TASK TO CARRY OUT |
The word "column" marks the lines to copy; find all of them in the entries below.

DATA FOR PROCESSING |
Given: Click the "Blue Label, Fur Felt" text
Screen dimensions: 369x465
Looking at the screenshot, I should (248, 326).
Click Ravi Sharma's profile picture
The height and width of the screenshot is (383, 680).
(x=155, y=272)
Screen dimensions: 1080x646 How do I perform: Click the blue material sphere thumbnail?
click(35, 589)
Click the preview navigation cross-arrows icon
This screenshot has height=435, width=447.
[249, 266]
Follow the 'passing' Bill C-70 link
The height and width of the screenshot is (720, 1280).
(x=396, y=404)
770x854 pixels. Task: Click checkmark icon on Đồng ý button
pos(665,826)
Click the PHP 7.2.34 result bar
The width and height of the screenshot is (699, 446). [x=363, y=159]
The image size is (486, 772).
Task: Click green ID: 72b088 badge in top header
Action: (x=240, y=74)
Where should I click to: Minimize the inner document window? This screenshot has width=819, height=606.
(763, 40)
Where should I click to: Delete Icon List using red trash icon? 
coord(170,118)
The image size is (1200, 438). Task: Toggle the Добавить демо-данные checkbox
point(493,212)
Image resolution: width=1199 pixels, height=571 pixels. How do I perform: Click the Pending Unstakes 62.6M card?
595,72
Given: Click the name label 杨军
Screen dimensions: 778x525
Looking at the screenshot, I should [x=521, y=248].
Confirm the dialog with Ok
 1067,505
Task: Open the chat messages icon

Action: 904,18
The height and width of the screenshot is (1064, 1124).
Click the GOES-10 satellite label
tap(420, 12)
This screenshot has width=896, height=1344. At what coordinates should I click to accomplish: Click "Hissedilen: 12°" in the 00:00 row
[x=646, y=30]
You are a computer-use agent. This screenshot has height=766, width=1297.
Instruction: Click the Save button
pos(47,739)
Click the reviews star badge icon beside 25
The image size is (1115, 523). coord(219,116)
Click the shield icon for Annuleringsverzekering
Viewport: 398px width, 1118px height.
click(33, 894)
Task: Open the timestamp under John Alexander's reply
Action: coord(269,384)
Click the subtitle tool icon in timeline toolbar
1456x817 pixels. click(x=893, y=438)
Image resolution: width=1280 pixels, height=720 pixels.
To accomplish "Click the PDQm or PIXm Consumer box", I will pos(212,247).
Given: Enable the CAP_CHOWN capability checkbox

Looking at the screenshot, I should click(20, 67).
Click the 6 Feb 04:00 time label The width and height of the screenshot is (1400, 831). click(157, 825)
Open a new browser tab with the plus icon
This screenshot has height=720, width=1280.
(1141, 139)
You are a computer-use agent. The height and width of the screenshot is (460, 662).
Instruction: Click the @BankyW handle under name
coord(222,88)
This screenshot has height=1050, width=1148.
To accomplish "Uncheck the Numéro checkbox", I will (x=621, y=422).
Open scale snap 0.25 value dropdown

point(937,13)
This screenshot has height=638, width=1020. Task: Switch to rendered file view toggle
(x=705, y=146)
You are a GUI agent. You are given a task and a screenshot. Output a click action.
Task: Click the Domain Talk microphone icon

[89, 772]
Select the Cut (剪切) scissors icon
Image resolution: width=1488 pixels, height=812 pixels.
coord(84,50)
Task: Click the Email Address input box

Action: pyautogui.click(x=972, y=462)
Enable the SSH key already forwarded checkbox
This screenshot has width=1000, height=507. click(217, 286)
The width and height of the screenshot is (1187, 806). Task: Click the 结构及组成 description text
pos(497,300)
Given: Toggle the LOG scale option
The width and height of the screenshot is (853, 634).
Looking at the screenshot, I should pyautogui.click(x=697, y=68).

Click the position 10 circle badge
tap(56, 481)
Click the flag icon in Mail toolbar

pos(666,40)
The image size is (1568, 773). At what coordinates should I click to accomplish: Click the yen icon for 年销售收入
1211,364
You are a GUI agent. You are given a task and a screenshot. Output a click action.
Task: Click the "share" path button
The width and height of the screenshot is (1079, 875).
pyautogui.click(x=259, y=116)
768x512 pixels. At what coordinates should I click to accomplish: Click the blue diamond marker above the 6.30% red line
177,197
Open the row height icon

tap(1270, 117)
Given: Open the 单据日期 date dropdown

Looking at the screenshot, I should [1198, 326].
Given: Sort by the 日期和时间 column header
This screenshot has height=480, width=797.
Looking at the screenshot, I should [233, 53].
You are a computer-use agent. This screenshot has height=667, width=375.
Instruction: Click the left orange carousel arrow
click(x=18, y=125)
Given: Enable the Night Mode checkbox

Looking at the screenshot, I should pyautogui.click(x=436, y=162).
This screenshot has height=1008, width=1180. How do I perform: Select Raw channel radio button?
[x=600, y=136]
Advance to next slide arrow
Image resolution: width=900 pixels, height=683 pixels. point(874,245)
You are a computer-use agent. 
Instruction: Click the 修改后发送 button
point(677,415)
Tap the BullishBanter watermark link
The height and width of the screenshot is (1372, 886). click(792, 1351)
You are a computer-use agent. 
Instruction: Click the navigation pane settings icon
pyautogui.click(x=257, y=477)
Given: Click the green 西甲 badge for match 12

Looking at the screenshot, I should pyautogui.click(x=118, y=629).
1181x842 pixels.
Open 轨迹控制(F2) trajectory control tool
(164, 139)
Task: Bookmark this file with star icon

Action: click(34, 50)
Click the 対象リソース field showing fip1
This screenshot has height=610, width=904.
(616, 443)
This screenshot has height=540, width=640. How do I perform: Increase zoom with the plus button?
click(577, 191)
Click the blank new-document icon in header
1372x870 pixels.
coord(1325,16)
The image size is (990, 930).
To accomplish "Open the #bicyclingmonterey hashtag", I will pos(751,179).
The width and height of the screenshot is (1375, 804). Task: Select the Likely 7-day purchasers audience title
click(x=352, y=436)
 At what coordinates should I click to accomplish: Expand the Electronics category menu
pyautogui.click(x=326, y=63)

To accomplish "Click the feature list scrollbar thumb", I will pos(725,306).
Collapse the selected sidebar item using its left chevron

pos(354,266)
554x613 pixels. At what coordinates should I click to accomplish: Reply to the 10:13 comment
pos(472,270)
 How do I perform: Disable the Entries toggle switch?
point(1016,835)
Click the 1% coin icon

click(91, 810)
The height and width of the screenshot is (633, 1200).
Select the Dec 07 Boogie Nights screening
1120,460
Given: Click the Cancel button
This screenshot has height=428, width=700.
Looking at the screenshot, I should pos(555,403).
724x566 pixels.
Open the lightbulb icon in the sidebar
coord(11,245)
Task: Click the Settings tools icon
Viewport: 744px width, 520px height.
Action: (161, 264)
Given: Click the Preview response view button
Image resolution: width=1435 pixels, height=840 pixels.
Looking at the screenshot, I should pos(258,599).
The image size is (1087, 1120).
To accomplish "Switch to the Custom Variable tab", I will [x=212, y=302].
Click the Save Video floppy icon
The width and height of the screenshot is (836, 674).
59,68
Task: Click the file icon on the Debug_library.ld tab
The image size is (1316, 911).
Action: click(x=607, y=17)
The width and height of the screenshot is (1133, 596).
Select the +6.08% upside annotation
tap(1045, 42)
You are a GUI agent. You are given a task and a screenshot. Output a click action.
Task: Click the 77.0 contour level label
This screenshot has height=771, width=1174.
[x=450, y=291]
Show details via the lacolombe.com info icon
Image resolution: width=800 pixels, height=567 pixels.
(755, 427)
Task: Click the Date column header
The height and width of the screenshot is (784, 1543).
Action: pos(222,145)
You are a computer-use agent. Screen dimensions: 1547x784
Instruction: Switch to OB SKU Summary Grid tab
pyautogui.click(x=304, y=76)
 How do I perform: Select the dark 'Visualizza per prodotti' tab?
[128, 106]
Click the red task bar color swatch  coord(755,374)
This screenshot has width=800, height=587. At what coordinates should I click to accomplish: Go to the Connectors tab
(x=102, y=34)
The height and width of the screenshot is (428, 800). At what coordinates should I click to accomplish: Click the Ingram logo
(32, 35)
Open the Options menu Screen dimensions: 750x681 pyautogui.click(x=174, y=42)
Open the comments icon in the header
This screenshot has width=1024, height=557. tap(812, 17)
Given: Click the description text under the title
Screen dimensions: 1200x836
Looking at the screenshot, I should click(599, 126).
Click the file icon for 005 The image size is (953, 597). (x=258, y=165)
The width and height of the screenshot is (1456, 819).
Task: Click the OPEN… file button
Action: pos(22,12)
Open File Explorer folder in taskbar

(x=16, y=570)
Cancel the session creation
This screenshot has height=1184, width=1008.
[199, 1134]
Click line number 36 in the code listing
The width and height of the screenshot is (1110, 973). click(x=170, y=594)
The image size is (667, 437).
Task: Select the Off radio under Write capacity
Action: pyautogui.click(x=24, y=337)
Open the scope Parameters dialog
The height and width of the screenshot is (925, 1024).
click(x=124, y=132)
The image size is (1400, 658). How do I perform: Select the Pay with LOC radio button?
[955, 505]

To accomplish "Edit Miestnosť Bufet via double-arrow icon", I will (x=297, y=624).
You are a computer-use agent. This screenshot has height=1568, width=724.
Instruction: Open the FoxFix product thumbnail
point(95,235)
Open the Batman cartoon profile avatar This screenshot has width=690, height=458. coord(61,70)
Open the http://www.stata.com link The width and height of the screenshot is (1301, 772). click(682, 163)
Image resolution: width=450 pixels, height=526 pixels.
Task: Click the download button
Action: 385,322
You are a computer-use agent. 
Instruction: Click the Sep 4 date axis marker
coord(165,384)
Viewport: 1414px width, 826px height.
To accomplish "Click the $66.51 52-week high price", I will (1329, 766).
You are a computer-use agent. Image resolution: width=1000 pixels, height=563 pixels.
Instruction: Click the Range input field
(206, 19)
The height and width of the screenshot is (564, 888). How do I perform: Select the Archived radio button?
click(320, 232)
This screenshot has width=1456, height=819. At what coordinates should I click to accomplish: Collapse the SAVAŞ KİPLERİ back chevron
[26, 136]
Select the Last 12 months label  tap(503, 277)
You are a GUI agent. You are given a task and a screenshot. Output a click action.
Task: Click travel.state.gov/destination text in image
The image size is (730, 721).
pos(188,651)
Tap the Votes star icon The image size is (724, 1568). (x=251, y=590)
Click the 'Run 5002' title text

TASK RESULT |
Given: Sort by the 日期和时间 column header
Task: Click the Date column header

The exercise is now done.